Sin embargo posteriormente, por consenso horizontal, la llamamos la torre de los pájaros azules porque
en cierta época las aves se introducían al
torreón y salían pintadas de azul. La gente tejió una serie de versiones
fantasmagóricas, hasta que cierta vez, con otros jóvenes, subimos a la torre y
salimos azules. En el último piso
encontramos el depósito de pinturas que no llegaron a utilizar en la inconclusa
construcción. Las bolsas de pintura azul, con el correr del tiempo se habían
roto. ¿Para que te recuento esta historia?
¡Esto lo sabes tú
mejor que yo, Próspero, pues fuiste parte de esta anécdota! La memoria me falla a veces. La edad… la edad.
Fue
entonces que el recuerdo me invadió, volví a ver que los pájaros azules
revoloteaban en la parte superior de la
vieja torre, se introducían en picada al interior y salían más azules aún. Me
vi muy joven, imberbe, asombrado al
presenciar tal fenómeno. Me acuerdo que aquel día acuciados por el temor, por la curiosidad, por la valentía, qué sé yo,
resolvimos desentrañar ese misterio. Conjuntamente con un grupo de amigos,
dentro del cual estaban Martín, empezamos a subir la torre, por sus viejas
escaleras. Al llegar al tercer piso una
bandada de palomas aleteó fuertemente para volar y terminamos todos de color azul. Fue en ese momento que desesperadamente me refregué los ojos, les había
caído pintura.
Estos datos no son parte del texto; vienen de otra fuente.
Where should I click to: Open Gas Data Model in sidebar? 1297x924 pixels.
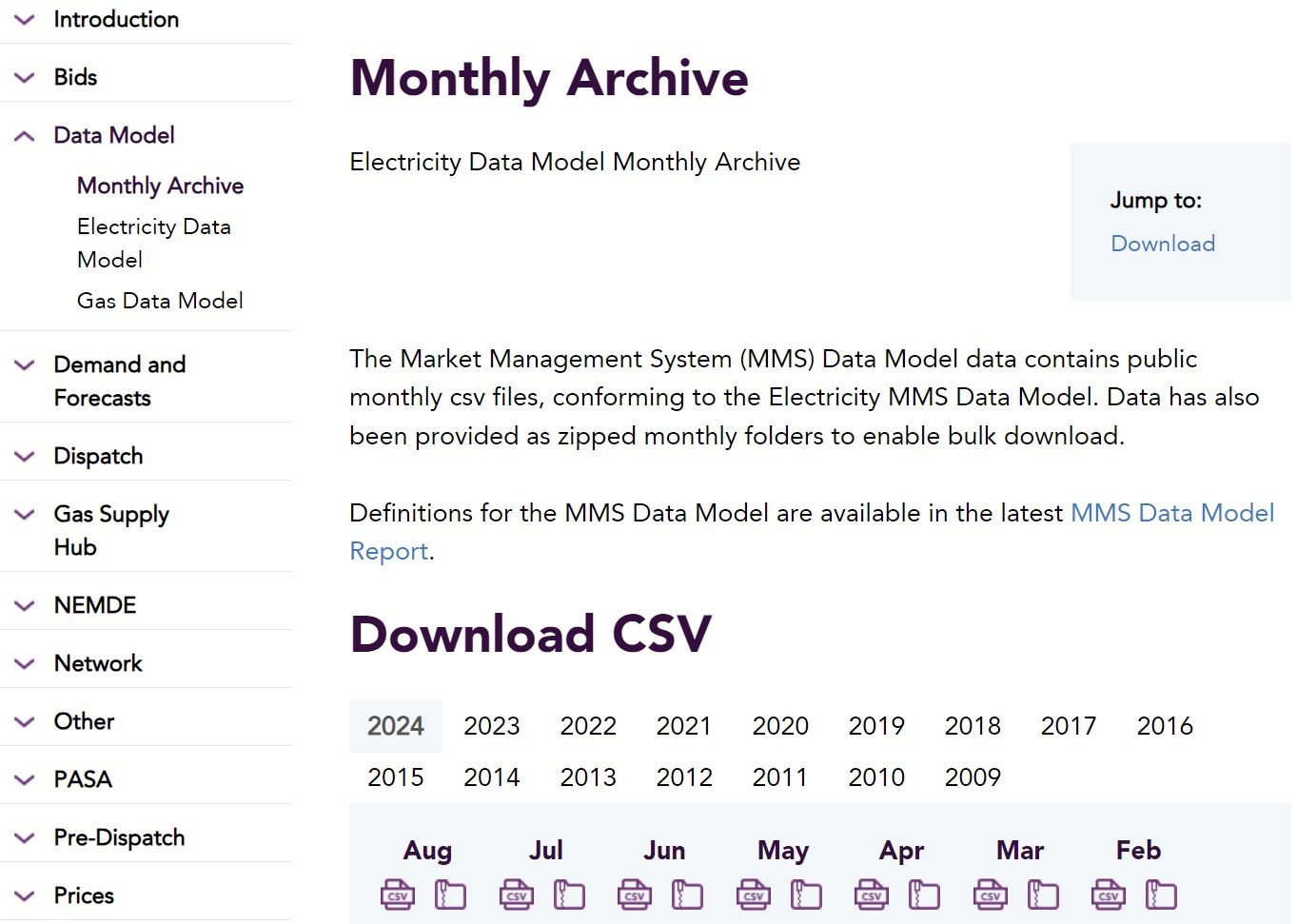160,301
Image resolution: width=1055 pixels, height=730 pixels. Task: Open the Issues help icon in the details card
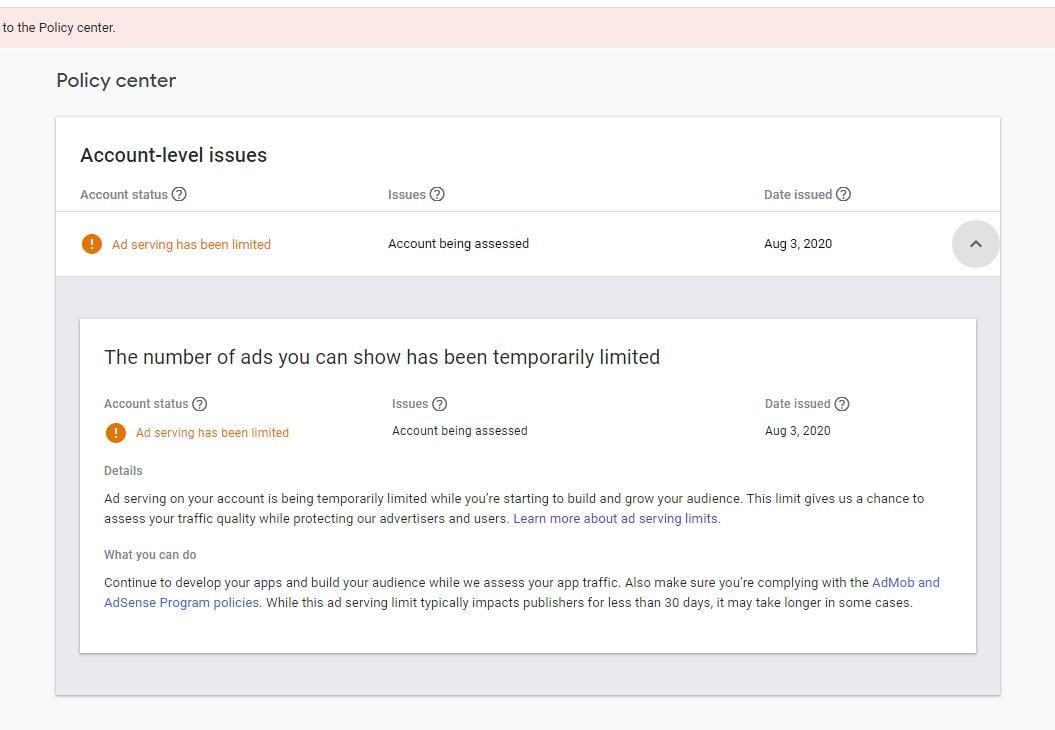440,403
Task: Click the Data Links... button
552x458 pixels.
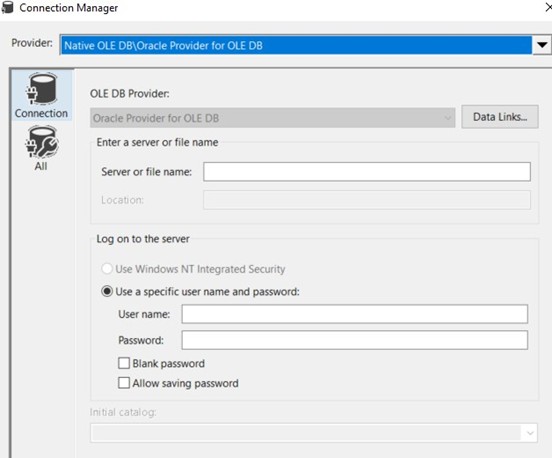Action: click(x=500, y=117)
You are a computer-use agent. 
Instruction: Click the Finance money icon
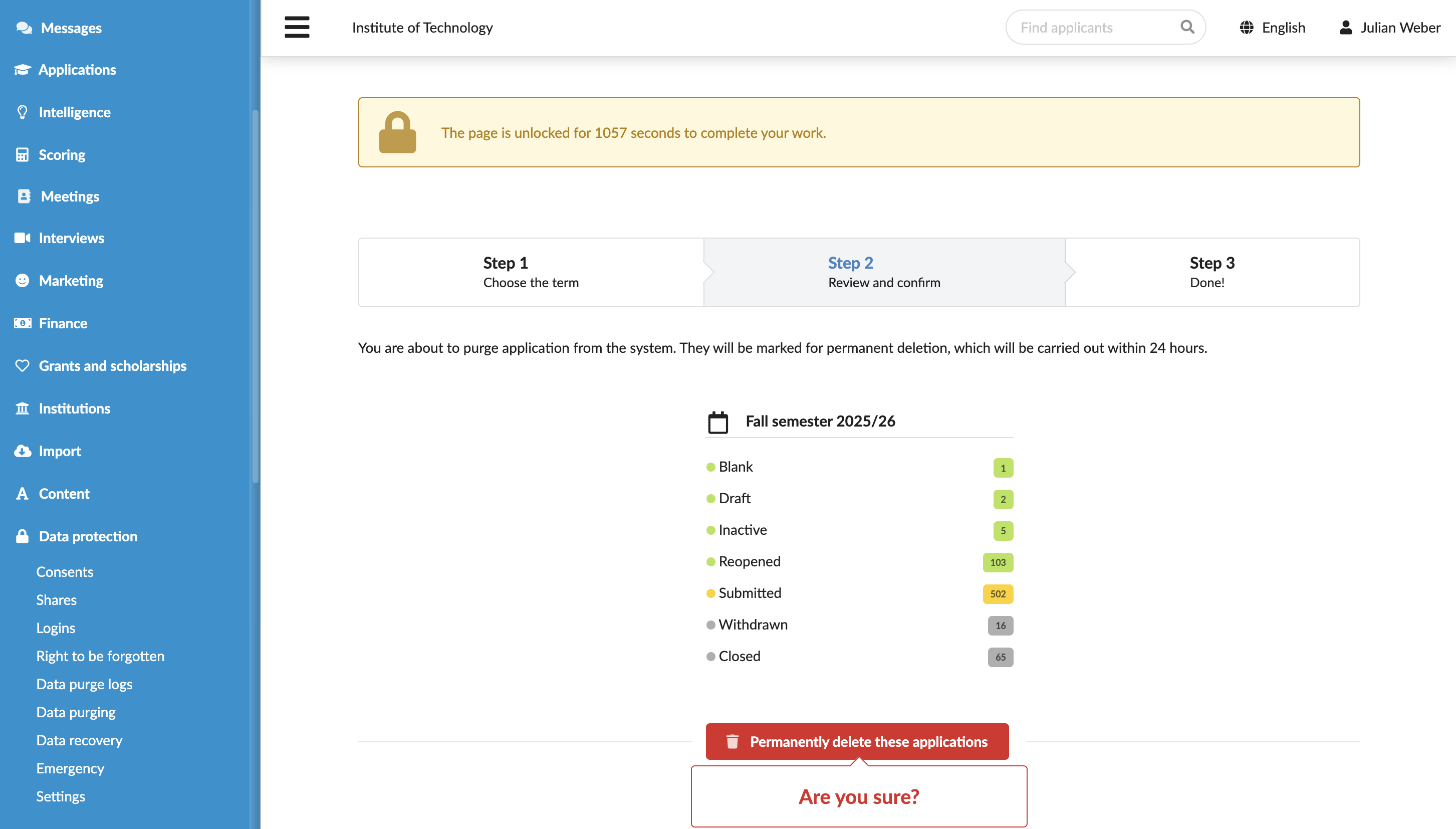point(22,323)
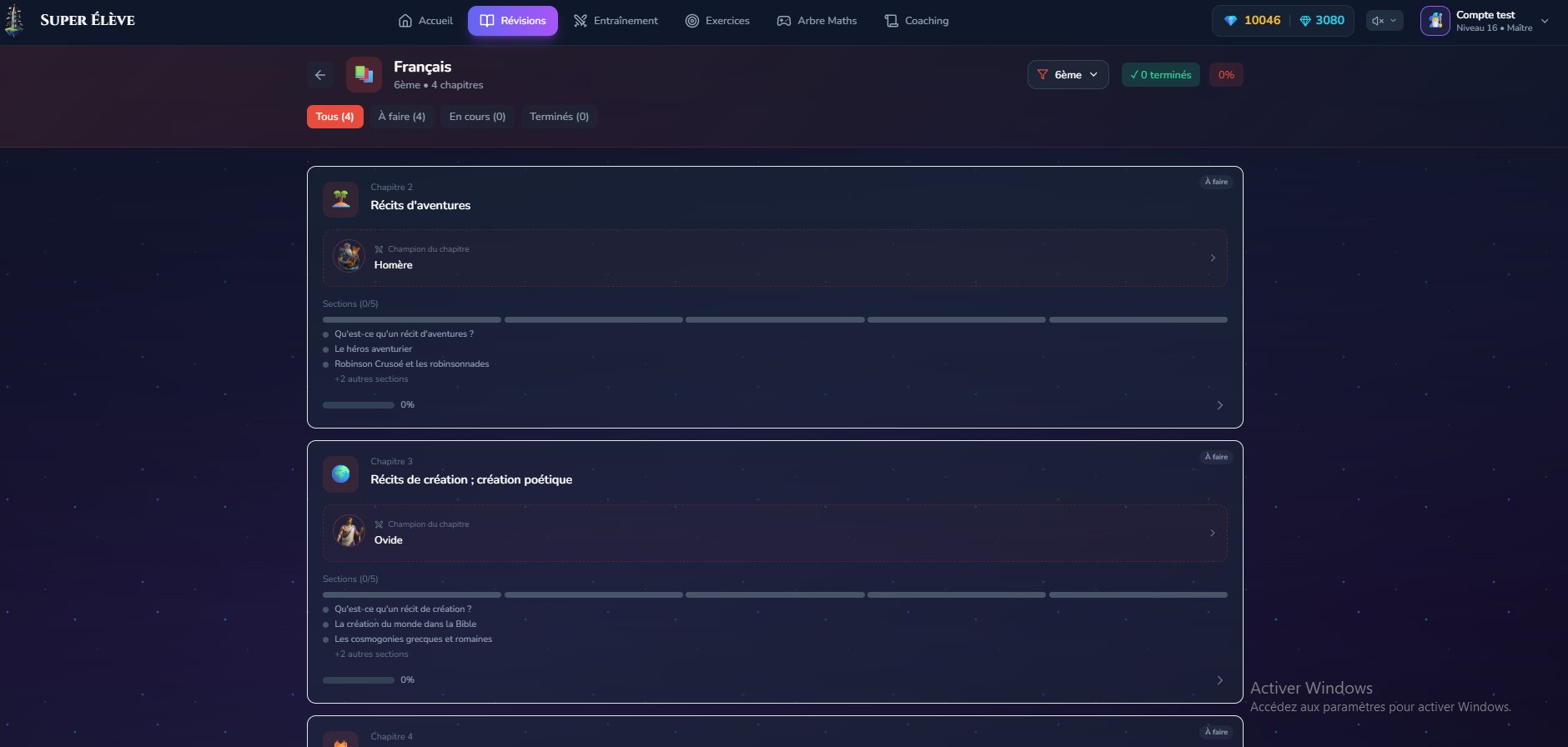
Task: Click the first Récits d'aventures section progress segment
Action: [411, 320]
Me acerqué a la ventana, casi a ciegas, tropecé con una madera y
caí al vació. Y allá abajo, al rebotar en el piso, empecé a ver el mundo
primero azul… azul… azul la torre
envuelta en nubes plomizas y los pájaros azules más quietos que nunca, en lo
alto; luego morado… morado; finalmente negro… negro. Desde ese instante
vivo ocupado con mi infierno personal.
Me
despedí de Martín, cuando Falkor, mi lazarillo, avisaba nuestra llegada con
sonoros ladridos y para mayor eficacia con sus patas delanteras tocaba la
puerta de mi casa, en el pasaje Díaz.